This week’s Annapolis “peace” conference solely discussed the supposed viability of a two-state solution between the Palestinians and Israelis (and Haaretz yesterday editorialised that the Jewish state’s settlement policies already resemble apartheid.)
But many observers, including myself, have come to the realisation that two-states is now simply impossible, not least because the Israelis continue to expand the occupation throughout the West Bank. The alternative? A one-state solution, where justice for all is guaranteed under the law. During a conference in London in July, a number of prominent leaders in the field issued the following statement:
For decades, efforts to bring about a two-state solution in historic Palestine have failed to provide justice and peace for the Palestinian and Israeli Jewish peoples, or to offer a genuine process leading towards them.
The two-state solution ignores the physical and political realities on the ground, and presumes a false parity in power and moral claims between a colonized and occupied people on the one hand and a colonizing state and military occupier on the other. It is predicated on the unjust premise that peace can be achieved by granting limited national rights to Palestinians living in the areas occupied in 1967, while denying the rights of Palestinians inside the 1948 borders and in the Diaspora. Thus, the two-state solution condemns Palestinian citizens of Israel to permanent second-class status within their homeland, in a racist state that denies their rights by enacting laws that privilege Jews constitutionally, legally, politically, socially and culturally. Moreover, the two-state solution denies Palestinian refugees their internationally recognized right of return.
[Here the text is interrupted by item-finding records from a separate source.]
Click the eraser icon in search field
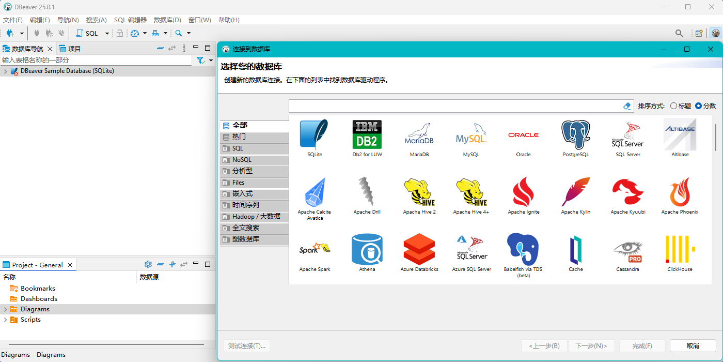The width and height of the screenshot is (723, 362). pos(627,106)
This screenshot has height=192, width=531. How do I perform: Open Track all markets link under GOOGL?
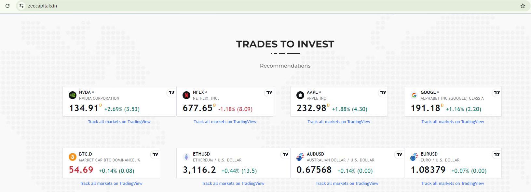tap(453, 122)
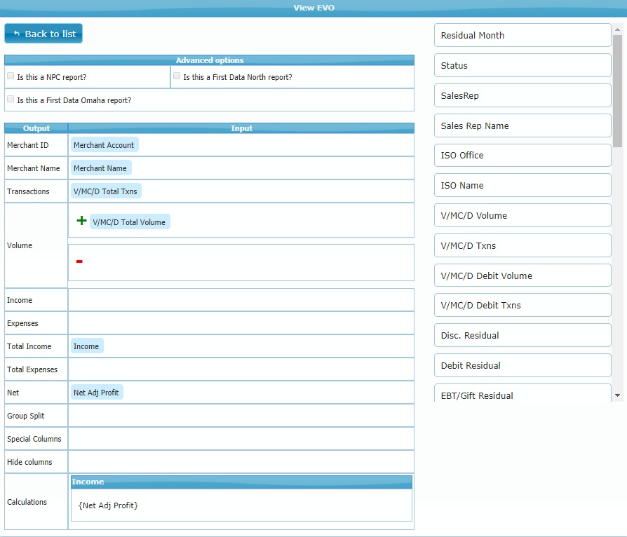Screen dimensions: 627x537
Task: Select the V/MC/D Total Txns tag
Action: [x=106, y=191]
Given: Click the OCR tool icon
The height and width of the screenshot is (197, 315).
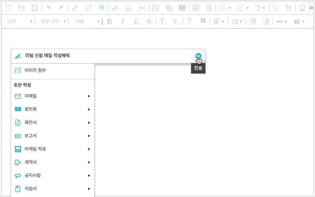Looking at the screenshot, I should click(x=142, y=8).
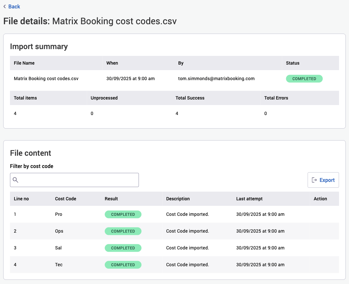
Task: Click the export arrow icon
Action: click(x=314, y=180)
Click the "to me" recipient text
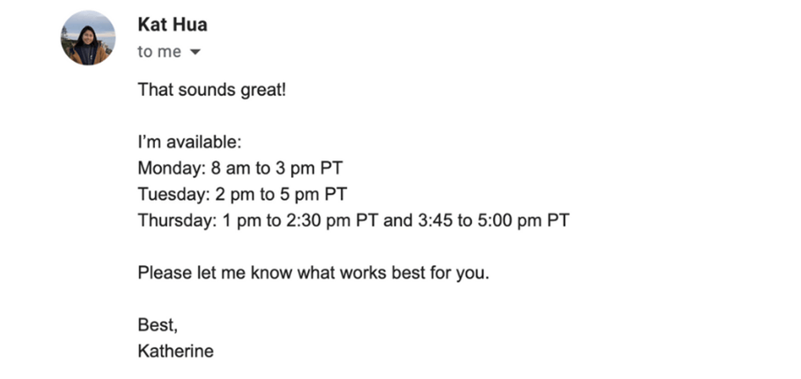 pyautogui.click(x=159, y=52)
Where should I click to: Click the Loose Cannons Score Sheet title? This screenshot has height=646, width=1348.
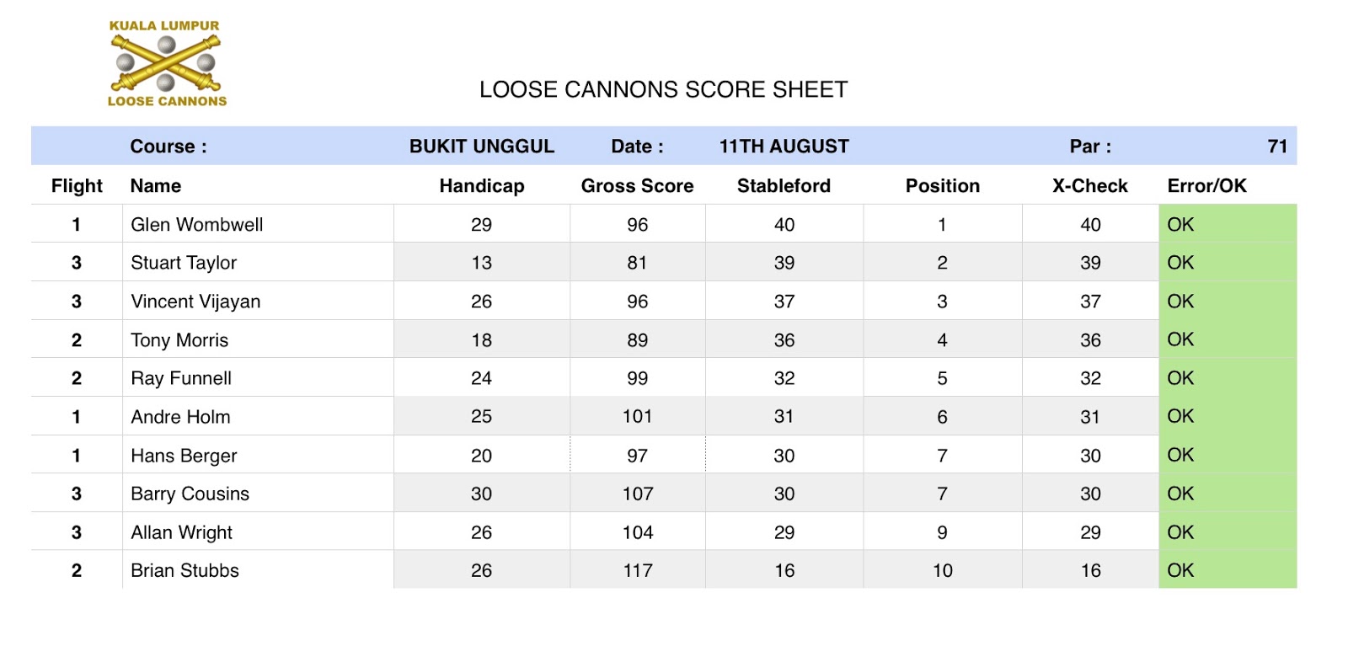coord(663,90)

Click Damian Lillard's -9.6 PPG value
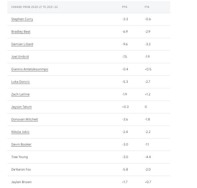click(125, 44)
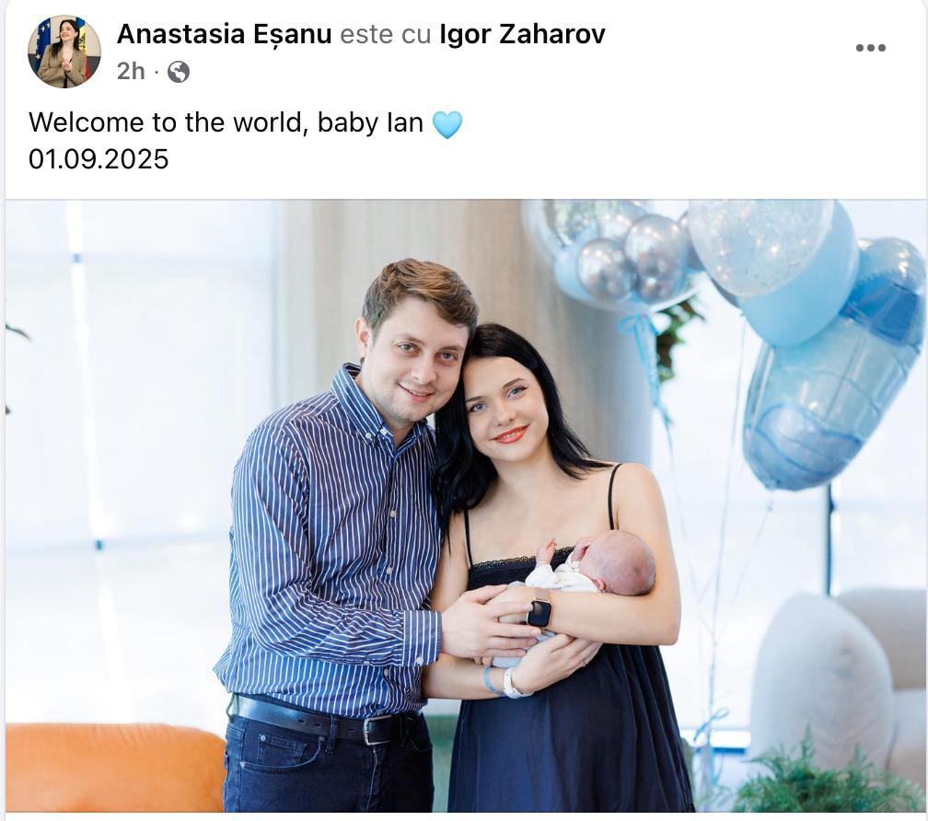Viewport: 928px width, 821px height.
Task: Click the globe public-audience icon
Action: tap(179, 72)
The two-state solution entrenches and formalizes a policy of unequal separation on a land that has become ever more integrated territorially and economically. All the international efforts to implement a two-state solution cannot conceal the fact that a Palestinian state is not viable, and that Palestinian and Israeli Jewish independence in separate states cannot resolve fundamental injustices, the acknowledgment and redress of which are at the core of any just solution.